“The Spectacular Now” should be titled “The Awesome Now.” Its characters say the word “awesome” more than its protagonist drinks. But this isn’t meant to be a sarcastic jab, rather “The Spectacular Now” captures all of that arrogant (if somewhat naive) ebullience of what it’s like to be a teenager in love, without mocking it, but with total sincerity.
The initial premise of the film seems cliche and set up for disaster — bad boy Sutter (Miles Teller) falls for the nice girl next door Aimee (Shailene Woodley), and his life changes for the better. But just like Sutter is more than the high school slacker, “The Spectacular Now” is more than an overdone coming-of-age story. The simple structure allows director James Ponsoldt (who also directed “Smashed” with its similarly well worn territory of alcoholism) to build complex back stories for characters that are much more than their stereotype.

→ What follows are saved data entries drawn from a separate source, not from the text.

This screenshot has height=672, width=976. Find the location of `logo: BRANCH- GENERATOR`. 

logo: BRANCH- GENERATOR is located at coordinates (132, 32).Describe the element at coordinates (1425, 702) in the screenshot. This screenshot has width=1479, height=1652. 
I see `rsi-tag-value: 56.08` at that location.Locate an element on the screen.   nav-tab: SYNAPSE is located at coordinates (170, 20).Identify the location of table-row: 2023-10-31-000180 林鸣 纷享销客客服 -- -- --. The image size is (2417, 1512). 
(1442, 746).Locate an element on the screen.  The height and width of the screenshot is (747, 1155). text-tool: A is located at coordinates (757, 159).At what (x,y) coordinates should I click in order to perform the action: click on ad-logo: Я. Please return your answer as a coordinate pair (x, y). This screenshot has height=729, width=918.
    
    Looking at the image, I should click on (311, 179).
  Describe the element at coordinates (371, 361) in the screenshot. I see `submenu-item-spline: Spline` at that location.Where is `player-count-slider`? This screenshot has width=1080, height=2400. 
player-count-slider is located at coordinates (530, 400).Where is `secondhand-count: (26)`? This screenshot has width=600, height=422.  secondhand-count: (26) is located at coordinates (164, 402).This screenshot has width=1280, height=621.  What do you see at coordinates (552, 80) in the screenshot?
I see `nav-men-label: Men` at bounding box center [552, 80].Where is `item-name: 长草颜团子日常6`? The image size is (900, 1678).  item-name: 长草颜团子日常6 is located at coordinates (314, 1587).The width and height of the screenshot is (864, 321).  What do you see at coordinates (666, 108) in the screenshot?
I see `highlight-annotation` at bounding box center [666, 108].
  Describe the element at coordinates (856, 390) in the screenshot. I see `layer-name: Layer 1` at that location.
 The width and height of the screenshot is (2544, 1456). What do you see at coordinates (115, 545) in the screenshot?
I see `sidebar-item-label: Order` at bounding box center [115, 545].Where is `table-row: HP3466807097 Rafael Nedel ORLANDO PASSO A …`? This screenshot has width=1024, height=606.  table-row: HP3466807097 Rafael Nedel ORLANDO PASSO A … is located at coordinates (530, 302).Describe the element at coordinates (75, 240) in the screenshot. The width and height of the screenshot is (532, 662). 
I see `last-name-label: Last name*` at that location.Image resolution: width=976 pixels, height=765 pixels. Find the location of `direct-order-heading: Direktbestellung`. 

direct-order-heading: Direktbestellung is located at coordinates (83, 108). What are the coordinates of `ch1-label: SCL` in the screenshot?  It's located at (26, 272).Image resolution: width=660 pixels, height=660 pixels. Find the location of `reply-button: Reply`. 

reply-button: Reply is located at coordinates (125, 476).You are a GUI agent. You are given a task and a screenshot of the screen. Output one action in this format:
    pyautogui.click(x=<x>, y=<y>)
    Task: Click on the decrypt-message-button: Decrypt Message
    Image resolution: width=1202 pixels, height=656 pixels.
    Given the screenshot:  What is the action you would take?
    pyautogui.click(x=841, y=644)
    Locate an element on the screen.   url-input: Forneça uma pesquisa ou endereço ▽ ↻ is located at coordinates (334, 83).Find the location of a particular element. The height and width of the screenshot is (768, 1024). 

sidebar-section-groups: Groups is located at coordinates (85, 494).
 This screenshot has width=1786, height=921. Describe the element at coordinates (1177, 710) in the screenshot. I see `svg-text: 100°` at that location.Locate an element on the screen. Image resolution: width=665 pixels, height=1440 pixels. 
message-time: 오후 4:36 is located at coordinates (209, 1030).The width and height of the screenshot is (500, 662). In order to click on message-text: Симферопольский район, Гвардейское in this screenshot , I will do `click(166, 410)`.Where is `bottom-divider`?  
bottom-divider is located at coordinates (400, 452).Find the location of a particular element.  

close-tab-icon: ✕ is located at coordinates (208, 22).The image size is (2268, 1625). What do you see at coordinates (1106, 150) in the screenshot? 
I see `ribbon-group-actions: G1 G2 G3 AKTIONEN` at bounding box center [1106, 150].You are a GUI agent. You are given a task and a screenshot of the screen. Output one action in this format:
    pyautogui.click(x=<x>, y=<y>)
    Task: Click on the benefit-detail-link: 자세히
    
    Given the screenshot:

As with most class clowns, the charming Sutter has a dark reason for his sense of humor. He drinks just like his father, who abandoned his family. It could be easy to turn Sutter into an after school special or another Marissa Cooper-style teenager fulfilling every rebel cliche, but his story is nuanced. It’s clear that Ponsoldt actually respects his teenage characters instead of making them into examples. No melodrama is necessary because being a teenager is melodramatic enough. Teller, for his part, is reminiscent of a young John Cusack, cute in a slightly wonky way and disarmingly smooth and witty for someone so young, yet there is a hidden complexity and pain behind all that bravado.
This explains why someone as unflashy as Aimee, without a speck of makeup on her face but with an intrigue to her, could bring out the troubled side of Sutter. Woodley is such a natural at playing the self-conscious teenager that it seems like she isn’t even acting — she’s one of the true talents of this acting generation. Similarly, the sex scene between Sutter and Aimee is one of the most authentic in a teenage movie ever. It’s awkward yet sweet and much more emotionally intimate than most American movies. Yet Aimee seems to flow into Sutter’s lifestyle too easily, taking on his drinking and issues like they are her own in a way that is underdeveloped at best and unbelievable at worst. Ponsoldt doesn’t give Aimee the same breadth and depth he gives Sutter, and the film ends rather abruptly.
If you were ever in high school, ever in love or want to see two of most promising young actors, see “The Spectacular Now.” It’s awesome.